Ogni anno, 5.187 milioni di euro di accantonamenti da quote TFR
dei dipendenti privati sono diretti a forme di pensione complementare; una
cifra che rappresenta il 43,5% di tutti i flussi verso il sistema previdenziale
integrativo del 2013, che sono stati 11.913 milioni; la percentuale sale al
63,4% (2.733 milioni su totali 4.308 milioni) per i fondi pensione negoziali,
che da soli hanno assorbito il 36,2% dei flussi dell’anno.
Una eventuale misura
– come quella sottoposta dal governo in carica – che indirizzi l’accantonamento
annuo del TFR verso la “busta paga”, anche parzialmente, avrebbe impatti
negativi sull’intero sistema della previdenza complementare: un settore che si
vuole, da anni, favorire (a parole, che non costano nulla, e crescono come funghi velenosi), ma che avanza a passi lenti, per cui una misura come
quella immaginata dal governo avrebbe l’effetto di uno “stop” forse definitivo,
se solo si osserva che dal 2007 i lavoratori che hanno aderito al conferimento
tacito del TFR ai fondi complementari sono stati 231.000, l’8% dei nuovi
iscritti (dipendenti del settore privato) e solo il 3,7% dei 6.200.000 iscritti
totali alle forme pensionistiche complementari.
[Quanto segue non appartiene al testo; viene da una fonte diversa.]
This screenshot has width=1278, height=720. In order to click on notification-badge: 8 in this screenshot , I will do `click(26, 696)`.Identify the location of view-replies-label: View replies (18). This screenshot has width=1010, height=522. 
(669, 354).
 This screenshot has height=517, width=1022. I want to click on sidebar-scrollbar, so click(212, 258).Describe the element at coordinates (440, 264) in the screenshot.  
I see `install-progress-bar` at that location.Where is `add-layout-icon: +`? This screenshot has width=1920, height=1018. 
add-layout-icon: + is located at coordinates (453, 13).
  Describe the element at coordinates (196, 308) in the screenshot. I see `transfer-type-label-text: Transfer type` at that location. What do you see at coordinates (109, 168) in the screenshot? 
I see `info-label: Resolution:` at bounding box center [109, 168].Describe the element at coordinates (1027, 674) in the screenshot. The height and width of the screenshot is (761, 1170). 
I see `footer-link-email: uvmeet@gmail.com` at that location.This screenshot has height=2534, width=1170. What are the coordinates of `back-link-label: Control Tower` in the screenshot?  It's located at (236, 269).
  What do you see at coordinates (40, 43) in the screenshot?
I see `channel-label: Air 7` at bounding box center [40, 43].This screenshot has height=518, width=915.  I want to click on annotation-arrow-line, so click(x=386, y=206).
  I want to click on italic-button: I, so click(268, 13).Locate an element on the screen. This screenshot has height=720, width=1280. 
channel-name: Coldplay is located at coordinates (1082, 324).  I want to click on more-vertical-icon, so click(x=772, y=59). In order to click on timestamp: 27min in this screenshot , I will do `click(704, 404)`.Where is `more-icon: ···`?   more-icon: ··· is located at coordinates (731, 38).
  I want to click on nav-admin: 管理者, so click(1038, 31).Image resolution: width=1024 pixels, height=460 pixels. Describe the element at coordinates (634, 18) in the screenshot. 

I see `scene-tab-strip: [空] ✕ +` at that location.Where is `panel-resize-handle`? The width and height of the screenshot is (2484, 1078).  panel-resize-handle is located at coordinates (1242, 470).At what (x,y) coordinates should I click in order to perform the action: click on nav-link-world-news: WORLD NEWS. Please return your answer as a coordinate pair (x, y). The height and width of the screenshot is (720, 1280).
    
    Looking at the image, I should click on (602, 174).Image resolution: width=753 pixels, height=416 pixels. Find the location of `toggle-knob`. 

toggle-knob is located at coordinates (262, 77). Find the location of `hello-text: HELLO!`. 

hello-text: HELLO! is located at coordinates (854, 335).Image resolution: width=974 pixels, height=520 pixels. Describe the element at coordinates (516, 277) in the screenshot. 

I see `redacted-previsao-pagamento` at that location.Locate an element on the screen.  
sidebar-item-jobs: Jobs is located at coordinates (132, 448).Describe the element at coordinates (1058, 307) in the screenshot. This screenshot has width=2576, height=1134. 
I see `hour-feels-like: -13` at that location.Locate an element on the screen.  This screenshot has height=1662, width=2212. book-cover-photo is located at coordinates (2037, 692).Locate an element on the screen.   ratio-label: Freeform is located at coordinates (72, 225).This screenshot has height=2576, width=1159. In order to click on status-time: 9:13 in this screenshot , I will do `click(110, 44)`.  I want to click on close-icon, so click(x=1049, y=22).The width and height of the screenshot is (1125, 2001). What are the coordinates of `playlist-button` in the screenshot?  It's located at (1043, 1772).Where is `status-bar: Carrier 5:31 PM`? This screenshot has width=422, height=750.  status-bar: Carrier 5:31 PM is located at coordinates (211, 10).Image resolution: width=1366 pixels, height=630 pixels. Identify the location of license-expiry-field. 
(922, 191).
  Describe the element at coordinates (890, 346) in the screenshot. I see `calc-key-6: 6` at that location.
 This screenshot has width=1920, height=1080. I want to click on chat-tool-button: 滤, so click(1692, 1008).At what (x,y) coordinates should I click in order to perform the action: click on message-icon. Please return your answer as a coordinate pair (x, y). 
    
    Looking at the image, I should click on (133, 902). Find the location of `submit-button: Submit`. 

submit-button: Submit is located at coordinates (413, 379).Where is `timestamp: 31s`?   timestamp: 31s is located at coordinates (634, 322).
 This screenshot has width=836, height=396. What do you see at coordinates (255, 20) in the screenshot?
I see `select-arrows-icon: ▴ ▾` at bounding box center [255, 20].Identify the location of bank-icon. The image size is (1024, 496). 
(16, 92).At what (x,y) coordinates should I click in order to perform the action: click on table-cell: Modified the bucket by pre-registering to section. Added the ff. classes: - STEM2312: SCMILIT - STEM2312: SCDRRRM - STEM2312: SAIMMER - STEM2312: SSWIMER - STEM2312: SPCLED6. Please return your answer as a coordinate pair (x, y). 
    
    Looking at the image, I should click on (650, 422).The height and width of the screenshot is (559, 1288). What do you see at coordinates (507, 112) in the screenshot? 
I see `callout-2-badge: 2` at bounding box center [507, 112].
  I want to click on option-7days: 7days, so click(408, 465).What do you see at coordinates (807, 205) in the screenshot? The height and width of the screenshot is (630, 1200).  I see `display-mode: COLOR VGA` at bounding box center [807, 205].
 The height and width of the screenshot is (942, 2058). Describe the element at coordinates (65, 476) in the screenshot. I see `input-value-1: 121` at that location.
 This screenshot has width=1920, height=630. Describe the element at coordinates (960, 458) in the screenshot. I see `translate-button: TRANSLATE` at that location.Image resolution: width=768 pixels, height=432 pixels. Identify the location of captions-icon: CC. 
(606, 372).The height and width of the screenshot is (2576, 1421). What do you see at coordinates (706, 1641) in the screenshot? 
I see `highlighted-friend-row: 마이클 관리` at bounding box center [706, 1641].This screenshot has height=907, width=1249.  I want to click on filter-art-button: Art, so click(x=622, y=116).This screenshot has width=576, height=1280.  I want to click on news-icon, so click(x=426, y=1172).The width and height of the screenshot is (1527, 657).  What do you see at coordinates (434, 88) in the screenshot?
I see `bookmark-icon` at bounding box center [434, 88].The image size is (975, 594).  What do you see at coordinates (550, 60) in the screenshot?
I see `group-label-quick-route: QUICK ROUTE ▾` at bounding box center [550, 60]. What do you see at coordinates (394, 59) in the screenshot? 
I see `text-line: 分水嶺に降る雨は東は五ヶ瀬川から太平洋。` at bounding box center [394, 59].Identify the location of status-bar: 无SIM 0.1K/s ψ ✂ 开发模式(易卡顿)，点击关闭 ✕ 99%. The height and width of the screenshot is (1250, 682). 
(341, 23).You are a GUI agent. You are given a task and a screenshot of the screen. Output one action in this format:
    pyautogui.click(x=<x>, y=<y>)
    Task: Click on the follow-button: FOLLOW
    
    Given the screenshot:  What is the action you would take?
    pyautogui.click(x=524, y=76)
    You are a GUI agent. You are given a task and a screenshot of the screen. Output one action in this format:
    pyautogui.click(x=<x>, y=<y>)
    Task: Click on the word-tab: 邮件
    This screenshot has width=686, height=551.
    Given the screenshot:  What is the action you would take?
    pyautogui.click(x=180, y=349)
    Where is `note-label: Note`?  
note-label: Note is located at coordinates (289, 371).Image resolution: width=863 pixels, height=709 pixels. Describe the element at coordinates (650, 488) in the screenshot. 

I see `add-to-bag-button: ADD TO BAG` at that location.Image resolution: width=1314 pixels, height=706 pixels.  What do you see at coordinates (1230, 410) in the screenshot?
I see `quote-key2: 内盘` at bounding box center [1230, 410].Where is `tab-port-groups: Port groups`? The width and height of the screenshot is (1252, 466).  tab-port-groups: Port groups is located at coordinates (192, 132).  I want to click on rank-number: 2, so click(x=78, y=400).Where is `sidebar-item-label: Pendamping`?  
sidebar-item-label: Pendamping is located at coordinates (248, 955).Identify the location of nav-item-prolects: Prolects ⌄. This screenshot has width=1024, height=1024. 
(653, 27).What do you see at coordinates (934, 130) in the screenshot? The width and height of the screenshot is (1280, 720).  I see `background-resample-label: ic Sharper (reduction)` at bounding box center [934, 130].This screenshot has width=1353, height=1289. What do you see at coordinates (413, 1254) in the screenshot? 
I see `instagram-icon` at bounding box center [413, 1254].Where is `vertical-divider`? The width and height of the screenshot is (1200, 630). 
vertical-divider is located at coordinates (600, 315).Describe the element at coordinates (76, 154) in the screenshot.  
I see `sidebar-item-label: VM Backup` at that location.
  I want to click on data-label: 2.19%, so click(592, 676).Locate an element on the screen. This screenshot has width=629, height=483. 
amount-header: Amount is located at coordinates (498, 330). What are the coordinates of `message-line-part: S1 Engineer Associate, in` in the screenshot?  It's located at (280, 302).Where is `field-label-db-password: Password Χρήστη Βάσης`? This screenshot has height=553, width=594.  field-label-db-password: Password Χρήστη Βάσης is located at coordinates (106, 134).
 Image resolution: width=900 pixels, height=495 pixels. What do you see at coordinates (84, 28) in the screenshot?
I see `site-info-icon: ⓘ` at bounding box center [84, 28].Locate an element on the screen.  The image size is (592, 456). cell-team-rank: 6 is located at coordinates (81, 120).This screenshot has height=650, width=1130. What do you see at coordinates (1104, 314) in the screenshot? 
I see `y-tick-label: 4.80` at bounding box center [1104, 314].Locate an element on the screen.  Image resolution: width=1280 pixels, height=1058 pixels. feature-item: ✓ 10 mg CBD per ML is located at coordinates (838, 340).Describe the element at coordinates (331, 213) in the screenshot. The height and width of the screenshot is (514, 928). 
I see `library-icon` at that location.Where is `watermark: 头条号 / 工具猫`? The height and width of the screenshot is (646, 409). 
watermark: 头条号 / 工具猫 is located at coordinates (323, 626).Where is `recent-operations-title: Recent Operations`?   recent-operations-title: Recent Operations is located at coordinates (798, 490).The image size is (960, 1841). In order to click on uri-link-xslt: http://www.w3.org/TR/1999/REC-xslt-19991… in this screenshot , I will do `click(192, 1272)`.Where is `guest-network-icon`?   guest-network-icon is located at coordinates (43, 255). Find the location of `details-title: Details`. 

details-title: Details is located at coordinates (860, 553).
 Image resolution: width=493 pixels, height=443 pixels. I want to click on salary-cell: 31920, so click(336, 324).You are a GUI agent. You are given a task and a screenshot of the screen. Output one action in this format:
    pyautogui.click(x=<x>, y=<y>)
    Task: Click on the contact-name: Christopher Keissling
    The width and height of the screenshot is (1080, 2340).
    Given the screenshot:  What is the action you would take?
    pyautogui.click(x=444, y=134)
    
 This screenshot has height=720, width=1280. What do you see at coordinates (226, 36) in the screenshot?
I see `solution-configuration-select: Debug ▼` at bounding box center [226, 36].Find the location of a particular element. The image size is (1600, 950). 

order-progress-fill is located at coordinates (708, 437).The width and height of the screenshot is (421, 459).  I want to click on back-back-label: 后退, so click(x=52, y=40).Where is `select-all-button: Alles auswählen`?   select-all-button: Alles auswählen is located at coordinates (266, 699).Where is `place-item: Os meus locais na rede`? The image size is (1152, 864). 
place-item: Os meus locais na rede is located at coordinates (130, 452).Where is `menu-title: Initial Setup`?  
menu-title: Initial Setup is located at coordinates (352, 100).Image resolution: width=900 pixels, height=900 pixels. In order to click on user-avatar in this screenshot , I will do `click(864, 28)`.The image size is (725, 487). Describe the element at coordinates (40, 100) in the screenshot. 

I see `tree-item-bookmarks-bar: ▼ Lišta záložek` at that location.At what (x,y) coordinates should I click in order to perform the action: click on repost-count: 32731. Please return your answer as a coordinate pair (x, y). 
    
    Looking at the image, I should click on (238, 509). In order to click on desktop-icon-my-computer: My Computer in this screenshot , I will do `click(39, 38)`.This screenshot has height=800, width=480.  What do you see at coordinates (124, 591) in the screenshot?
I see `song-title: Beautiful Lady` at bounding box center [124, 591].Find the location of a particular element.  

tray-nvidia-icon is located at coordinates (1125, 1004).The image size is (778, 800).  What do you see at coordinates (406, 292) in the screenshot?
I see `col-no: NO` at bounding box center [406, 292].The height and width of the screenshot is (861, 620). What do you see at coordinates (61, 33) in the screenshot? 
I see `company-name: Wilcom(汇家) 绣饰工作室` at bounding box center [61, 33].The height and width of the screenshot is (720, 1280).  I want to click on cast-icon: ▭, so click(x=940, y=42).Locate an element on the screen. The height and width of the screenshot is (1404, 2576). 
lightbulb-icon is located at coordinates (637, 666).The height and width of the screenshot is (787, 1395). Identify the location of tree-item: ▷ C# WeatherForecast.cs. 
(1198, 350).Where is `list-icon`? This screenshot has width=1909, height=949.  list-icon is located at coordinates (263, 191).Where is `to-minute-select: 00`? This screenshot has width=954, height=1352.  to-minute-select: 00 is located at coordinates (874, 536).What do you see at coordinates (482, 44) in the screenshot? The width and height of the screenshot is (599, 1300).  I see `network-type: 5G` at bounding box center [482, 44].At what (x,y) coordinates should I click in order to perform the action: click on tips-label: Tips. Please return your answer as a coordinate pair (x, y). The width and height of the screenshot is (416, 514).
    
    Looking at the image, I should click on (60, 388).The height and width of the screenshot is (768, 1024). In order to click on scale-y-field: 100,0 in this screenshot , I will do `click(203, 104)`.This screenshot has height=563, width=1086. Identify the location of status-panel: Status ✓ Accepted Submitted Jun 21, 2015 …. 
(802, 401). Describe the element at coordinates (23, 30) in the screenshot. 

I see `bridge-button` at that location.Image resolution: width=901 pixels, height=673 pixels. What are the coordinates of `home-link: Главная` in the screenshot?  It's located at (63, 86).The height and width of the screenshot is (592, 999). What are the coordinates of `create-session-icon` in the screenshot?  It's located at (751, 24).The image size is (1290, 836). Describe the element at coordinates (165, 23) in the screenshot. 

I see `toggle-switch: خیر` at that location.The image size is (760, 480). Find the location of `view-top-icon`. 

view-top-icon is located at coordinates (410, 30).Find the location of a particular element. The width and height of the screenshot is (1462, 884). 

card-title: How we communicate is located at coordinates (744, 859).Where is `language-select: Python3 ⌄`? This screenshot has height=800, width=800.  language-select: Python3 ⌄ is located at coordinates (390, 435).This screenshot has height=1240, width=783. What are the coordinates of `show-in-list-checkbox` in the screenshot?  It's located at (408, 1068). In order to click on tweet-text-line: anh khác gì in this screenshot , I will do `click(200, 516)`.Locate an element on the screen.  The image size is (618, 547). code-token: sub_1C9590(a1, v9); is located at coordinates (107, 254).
Come da troppo tempo accade nel
paese, la coperta è corta: tiri da una parte, si scopre dall’altra.
La impreparazione (parente prossima dell'ignoranza) dei tecnici al governo rischia di sfornare un'altra bestialità che avrà conseguenze per i decenni a venire (se arriveranno). Nella frenesia di raccogliere la debole legna troppo fresca del consenso a breve, si tagliano le radici di alberi in formazione.